Saturday, 7 December 2013

Back after centuries of neglect


It has come racing back to life after aeons of neglect, delighting the faithful and drawing thousands of website hits… Alas I'm not talking about this blog - though it has indeed been shamefully neglected this autumn - but rather a spectacular medieval wall painting which is in the news this week after its breath-taking rediscovery at a church in Glamorgan.

The church is St Cadog's in the little village of Llancarfan, south Wales. I wrote about it in my book on Britain's holy places, even though the restoration work had only been fragmentary at the time of my visit in August 2010, revealing a few faces and a queen with a lamb on a leash. The painstaking cleaning work has revealed the largest known mural of the life of St George to be found anywhere in Britain, and restorers have recently removed the scaffolding to allow visitors a proper look.
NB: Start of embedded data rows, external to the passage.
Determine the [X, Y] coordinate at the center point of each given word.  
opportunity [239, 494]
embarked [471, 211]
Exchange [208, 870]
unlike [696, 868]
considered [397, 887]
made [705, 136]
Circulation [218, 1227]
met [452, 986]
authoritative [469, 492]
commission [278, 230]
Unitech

It might make me sounds like a nerd, but I have to admit I did often wonder about what more was lying hidden under centuries of whitewash in this seemingly modest little church, with its short tower and sparse parish. The BBC News item linked above offers a long look at the central figure of St George on his horse attacking the mythical dragon, something that was impossible to make out when I visited from the scattered patches of brushstrokes that had then been revealed.

Some tales and some places linger in the memory. The rediscovery of such a vast work of forgotten devotional art in the past five years is without recent precedent. It was only the presence of a thin red line of paint high up on the wall that alerted the experts to the existence of this magnificent and extensive treasury of medieval art.
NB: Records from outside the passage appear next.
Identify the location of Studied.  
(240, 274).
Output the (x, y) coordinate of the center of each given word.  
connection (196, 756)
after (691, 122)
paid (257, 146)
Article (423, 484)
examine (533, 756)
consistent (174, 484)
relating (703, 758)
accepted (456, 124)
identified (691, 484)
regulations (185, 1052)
It is an irony perhaps that St George is likely to be one of the least popular subjects to adorn the walls of a Welsh church, given his close identification with the English monarchy, and in particular with the knights of the realm. And yet there he sits on a magnificent horse, shown in lingering detail on the BBC News piece.

We considered visiting this little church for a follow-up television series to our BBC Four series Pagans & Pilgrims. It is a building that vividly demonstrates the interplay of patriotism and religion in the medieval mind, and also possibly the finest Welsh wall paintings yet to be uncovered in any church.
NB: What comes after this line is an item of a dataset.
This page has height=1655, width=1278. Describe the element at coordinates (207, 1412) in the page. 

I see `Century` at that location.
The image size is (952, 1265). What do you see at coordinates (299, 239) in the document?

So far our second series has not been commissioned, despite the success of the original. Even so BBC Four seems to have picked up a habit of making programmes about holy places and our country's amazing religious heritage, with two other series also broadcast this autumn: Cathedrals, which looked at the inspiring people who work at my own mother church in Southwark, and Pilgrimage with Simon Reeve, a new series which seems to be showing a spiritual journey from the point of view of a benevolent but disengaged non-believer. Something for everyone there perhaps.